### Source
[START]

Ten days comprise a Faerûnian week, also known as a tenday or, less commonly, a ride. The individual days of the tenday do not have names. Instead, they're referred to by number: first-day, second-day, and so on. Most folk start counting using their thumb as first-day, but halflings are famous for using their pinkies to count first-day, so much so that the phrase "counting like a halfling" means that someone is being different just to be difficult.

The Hours of the Day

Timepieces are very rare, and most people break up the day into ten large slices - dawn, morning, highsun (or noon), afternoon, dusk, sunset, evening, midnight, moondark (or night's heart), and night's end.

In large cities, the tolling of temple bells replace the more casual accounting of the day's passage. Several major faiths attempt to measure time more accurately. The priests of Gond treasure their mechanical clocks and delight in sounding them for all to hear. Lathanderians assign acolytes to watch sundials, carefully adjusted by years of observation of the sun's movements in the sky. Traditionally, the hours are numbered 1 to 12 twice, and the bells sound once for each hour on the hour. "Twelve bells" is virtually interchangeable with "midnight" or "highsun", depending on the context.

The Calendar of Harptos

Most of Faerûn uses the Calendar of Harptos, named after the long dead wizard who invented it.

Each year of 365 days is divided into 12 months of 30 days, and each month is divided into three tendays. Five special days fall between the months. These annual holidays mark the seasons or the changing of the seasons.

The Calendar of Harptos
Month Name Common Name
  1 Hammer Deepwinter
Annual Holiday: Midwinter
  2 Alturiak The Claw of Winter
  3 Ches The Claw of the Sunsets
  4 Tarsakh The Claw of the Storms
Annual Holiday: Greengrass
  5 Mirtul The Melting
  6 Kythorn The Time of Flowers
  7 Flamerule Summertide
Annual Holiday: Midsummer
  8 Eleasis Highsun
  9 Eleint The Fading
Annual Holiday: Highharvestide
  10 Marponeth Leaffall
  11 Uktar The Rotting
Annual Holiday: The Feast of the Moon
  12 Nightal The Drawing Down


The Calendar of Harptos - Picture




Seasonal Festivals
Five times a year the annual holidays are observed as festivals and days of rest in almost every civilized land. Each seasonal festival is celebrated differently, according to the traditions of the land and the particular holiday.

  • Midwinter:   Nobles and monarchs greet the halfway point of winter with a feast day they call the High Festival of Winter. Traditionally it's the best day to make or renew alliances. The common folk enjoy the celebration a bit less - among them it's called Deadwinter Day, noted mainly as the halfway point of winter, with hard times still to come.

  • Greengrass:   The official beginning of spring is a day of peace and rejoicing. Even if snow still covers the ground, clerics, nobles, and wealthy folk make a point of bringing out flowers grown in special rooms within temples and castles. They distribute the flowers among the people, who wear them or cast them upon the ground as bright offerings to the deities who summon the summer.

  • Midsummer:   Midsummer night is a time of feasting and music and love. Acquaintances turn into dalliances, courtships turn into betrothals, and the deities themselves take a part by ensuring good weather for feasting and frolicking in the woods. Bad weather on this special night is taken as an omen of extremely ill fortune to come.

[END]

### Stated exercise A
Reproduce the rows exactly as they appear, everything from the row containing "dynamics [651, 528]" down to the final row.
The calendar passage and the rows below it come from unrelated sources.

### Record list
[START]

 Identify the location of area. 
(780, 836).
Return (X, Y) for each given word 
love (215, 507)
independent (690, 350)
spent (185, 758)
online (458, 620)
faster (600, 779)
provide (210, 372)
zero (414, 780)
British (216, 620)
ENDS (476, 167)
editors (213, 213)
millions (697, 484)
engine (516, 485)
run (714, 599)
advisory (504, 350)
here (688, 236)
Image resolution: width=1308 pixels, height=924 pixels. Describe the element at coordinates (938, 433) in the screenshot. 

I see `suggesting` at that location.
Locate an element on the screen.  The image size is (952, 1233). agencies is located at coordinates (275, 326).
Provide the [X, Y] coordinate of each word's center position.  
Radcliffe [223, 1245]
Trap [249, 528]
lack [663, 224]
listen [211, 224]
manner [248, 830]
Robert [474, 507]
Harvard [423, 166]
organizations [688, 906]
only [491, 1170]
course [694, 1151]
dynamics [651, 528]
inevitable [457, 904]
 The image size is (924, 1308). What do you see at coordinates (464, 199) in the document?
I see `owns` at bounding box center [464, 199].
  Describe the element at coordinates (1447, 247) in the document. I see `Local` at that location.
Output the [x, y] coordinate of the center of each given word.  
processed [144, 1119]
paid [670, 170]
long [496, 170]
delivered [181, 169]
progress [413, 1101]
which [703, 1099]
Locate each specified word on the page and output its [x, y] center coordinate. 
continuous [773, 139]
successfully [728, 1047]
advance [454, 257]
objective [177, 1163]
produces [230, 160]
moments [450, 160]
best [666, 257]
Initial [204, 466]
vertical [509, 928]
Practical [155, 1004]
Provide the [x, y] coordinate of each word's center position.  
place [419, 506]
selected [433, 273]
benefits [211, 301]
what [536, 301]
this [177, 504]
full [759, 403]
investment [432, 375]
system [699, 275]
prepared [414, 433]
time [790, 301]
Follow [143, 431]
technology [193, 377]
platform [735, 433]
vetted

[END]

### Stated exercise B
Write out the calendar passage word for word, everything from "Most of Faerûn" down to "of the seasons.".

### Output A
dynamics [651, 528]
inevitable [457, 904]
 The image size is (924, 1308). What do you see at coordinates (464, 199) in the document?
I see `owns` at bounding box center [464, 199].
  Describe the element at coordinates (1447, 247) in the document. I see `Local` at that location.
Output the [x, y] coordinate of the center of each given word.  
processed [144, 1119]
paid [670, 170]
long [496, 170]
delivered [181, 169]
progress [413, 1101]
which [703, 1099]
Locate each specified word on the page and output its [x, y] center coordinate. 
continuous [773, 139]
successfully [728, 1047]
advance [454, 257]
objective [177, 1163]
produces [230, 160]
moments [450, 160]
best [666, 257]
Initial [204, 466]
vertical [509, 928]
Practical [155, 1004]
Provide the [x, y] coordinate of each word's center position.  
place [419, 506]
selected [433, 273]
benefits [211, 301]
what [536, 301]
this [177, 504]
full [759, 403]
investment [432, 375]
system [699, 275]
prepared [414, 433]
time [790, 301]
Follow [143, 431]
technology [193, 377]
platform [735, 433]
vetted

### Output B
Most of Faerûn uses the Calendar of Harptos, named after the long dead wizard who invented it.

Each year of 365 days is divided into 12 months of 30 days, and each month is divided into three tendays. Five special days fall between the months. These annual holidays mark the seasons or the changing of the seasons.